Carli Lloyd Receives Offer to Become First Woman to Kick in an NFL Preseason Game

Carli Lloyd
AP Photo/Shutterstock/Matt Rourke

An NFL team has offered women’s soccer star Carli Lloyd the chance to become the first woman to kick in an NFL preseason game, after she drilled a 55-yard field goal at the Eagle’s training camp.

Why the NFL would put a woman in a position of being injured is anyone’s guess.

Lloyd uncorked her kick after being invited to the Philadelphia Eagles training session last week, and video of the kick went viral, Fox Sports reported.

This week, Lloyd’s trainer, James Galanis, noted that the soccer star had been approached by several other NFL teams to play for them in a preseason game.

“The one that called today, I don’t want to say who it is, was willing to put her on the roster for their next (game). They were willing to put her on the roster,” Galanis told Fox Sports.

However, that deal may not occur. “She was told (she could) play on Thursday, the NFL game, but she is playing Thursday with the national team, so that was the conflict,” the trainer added.

Galanis also insisted that Lloyd would not just make a snap decision to join the NFL without prep time.

“Knowing Carli, I don’t think she would just hop on and do it,” Galanis said. “She would need a couple of weeks training just to get comfortable and acclimatized. But things have escalated, and it is real.”

However, Galanis said that Lloyd is seriously thinking about the flood of NFL offers.

Galanis also pointed out that kicking field goals is a matter of “mechanics.”

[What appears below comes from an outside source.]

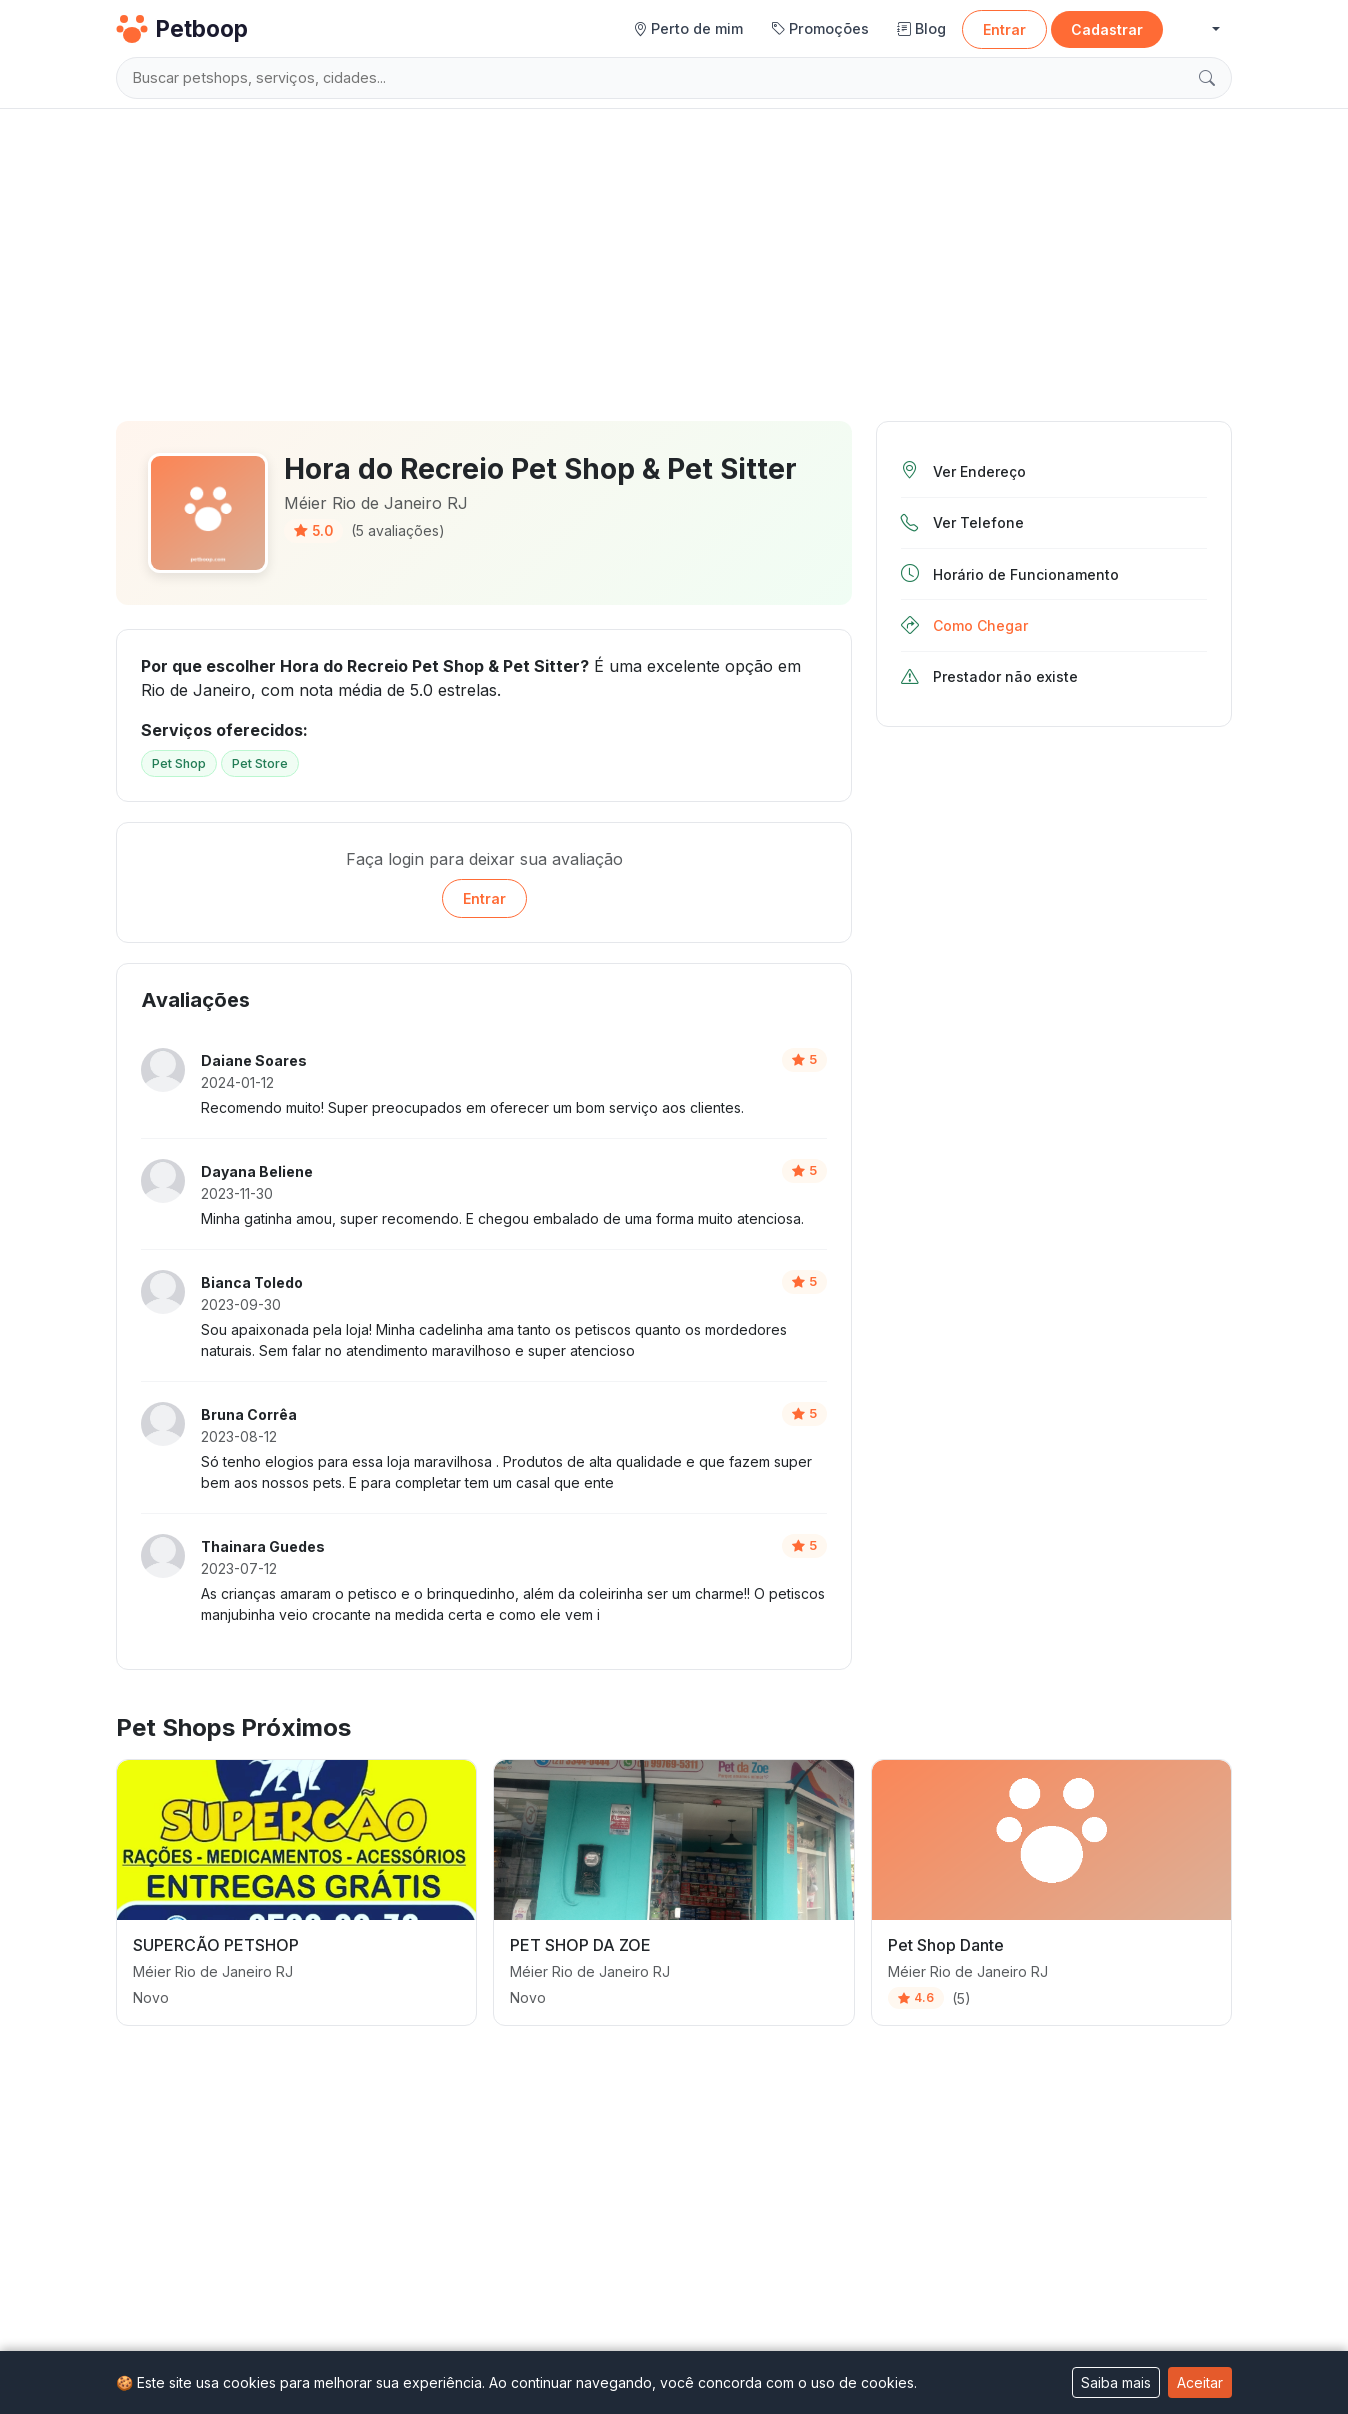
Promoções (820, 28)
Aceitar (1200, 2382)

“Kicking field goals comes down to the right mechanics,” the trainer said. “If you are an athlete in tune with your body whether you are male or female if you have those right, there is no reason why you can’t score a field goal.”

But this is not all there is to a kicker’s job. Kickers are also expected to tackle, and are vulnerable to being tackled as opposing team members rush to block the kick. Will Lloyd be expected to do that? And if so, is the NFL opening up a woman for serious injury?

Or, if they make her a punter, instead of a field goal kicker, that leaves the same question where it concerns running the field and being expected to tackle opponents. Also, if the NFL decides that Lloyd would not be expected to tackle on a punt, then that means her team would lose a tackler on that play. Is that fair?

And if the opposing team refrains from rushing for fear of hurting Lloyd, isn’t the NFL guilty of not treating women as equally as men?